Uit te voeren taken>
1. Wie is volgens de leestekst de eigenaar van kapsalon Lala L’Rosa?
2. Som alle boektitels van Najoua Bijjir op die in de leestekst worden genoemd.
3. Schrijf de leestekst over De meisjes van de kapsalon verder, aansluitend op de laatste zin.

Leestekst>
--- --- ---

Het omslag van ‘De meisjes van de kapsalon’ ziet er opwindend
uit: een zwartgekleed meisje met haardroger tegen een zwarte achtergrond staat
klaar om tot de aanval over te gaan. Zo’n omslag lijkt een thriller te
bevatten. Dit is deels waar, het boek heeft spannende elementen. Maar de blik
van de kapster duidt op iets anders: arrogantie en strijdvaardigheid.
Najoua Bijjir is een Rotterdamse schrijfster. In haar twee
eerdere boeken, El weswes en Fantasma draaide het vooral om meisjes met een
Marokkaanse achtergrond die geconfronteerd worden met onvermijdelijke keuzes, weliswaar
op een luchtige manier verteld. In de Kapsalon gaat het meer om hebzucht en
status. De meisjes zijn Marokkaans, maar dat is bijzaak.
De plot is overzichtelijk: in kapsalon Lala L’Rosa werken
een stel meiden, die elkaar het licht in de ogen niet gunnen. Het verhaal
begint met de introductie van F’dila. Zij komt als onwetend schaap nieuw in de
zaak werken. Knippen kan zij niet, wel weet zij precies wat zij wil: de
kapsalon overnemen en met de eigenaar Hatim trouwen.

--- --- ---

Verstrekte gegevens>
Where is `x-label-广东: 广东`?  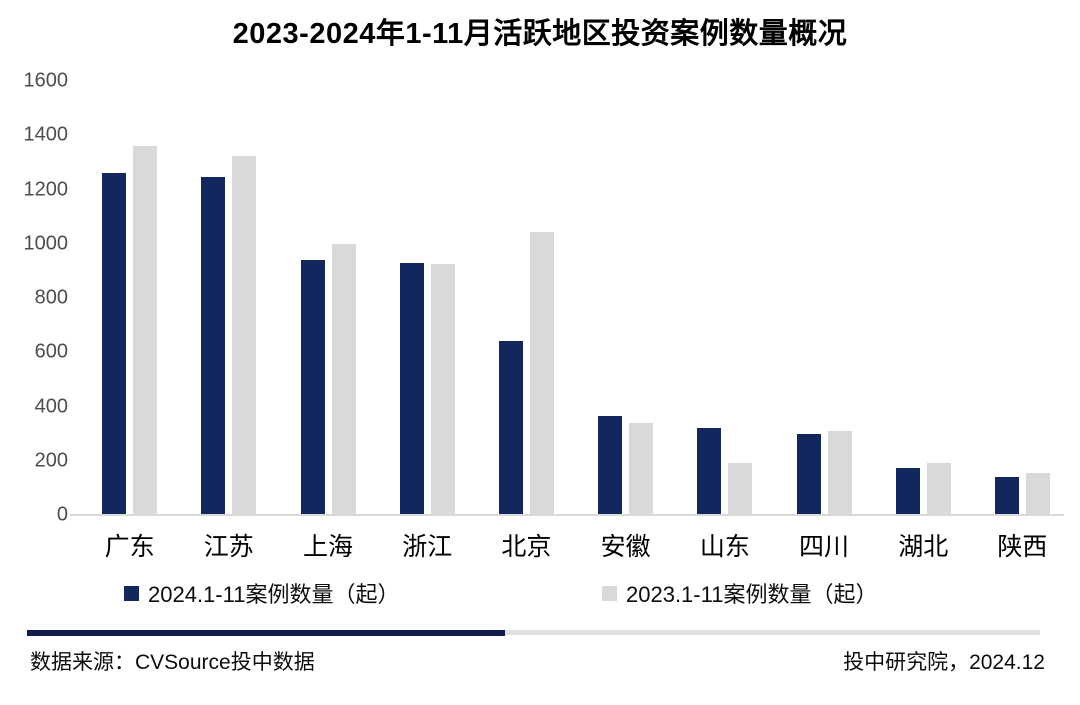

--- --- ---

Uitkomsten per taak>
1. Hatim.

2. De meisjes van de kapsalon, El weswes, Fantasma

3.
Dat Hatim al een vrouw heeft is slechts een kleine
belemmering. Haar droom is met een grote auto en een rijke man haar
geboortedorp binnenrijden en daar op grootste wijze trouwen. Vooral om vrienden
en familie de ogen uit te steken.
De andere meisjes hebben soortgelijke ambities. Dijana
vertelt dat er regelmatig een vrouw de salon komt binnenstormen met het verhaal
dat zij haar man heeft betrapt met haar vriendin. Zij kijkt er niet van op: “je
beste vriendin is je grootste vijand.”
Souad vindt zichzelf enorm sexy. Alle mannen willen haar,
zij wil vooral het geld dat die mannen bezitten. “Ik wil helemaal geen man. Ik
wil dure schoenen en tassen en gezien worden op de P.C.” Maar er zit soms iets
meer achter haar handelen. “Ik wil veel poen en mijn beste vriendinnen en
familie de loef afsteken. Maar vooral de hele samenleving die mij voortdurend
neerzet als minderwaardig.”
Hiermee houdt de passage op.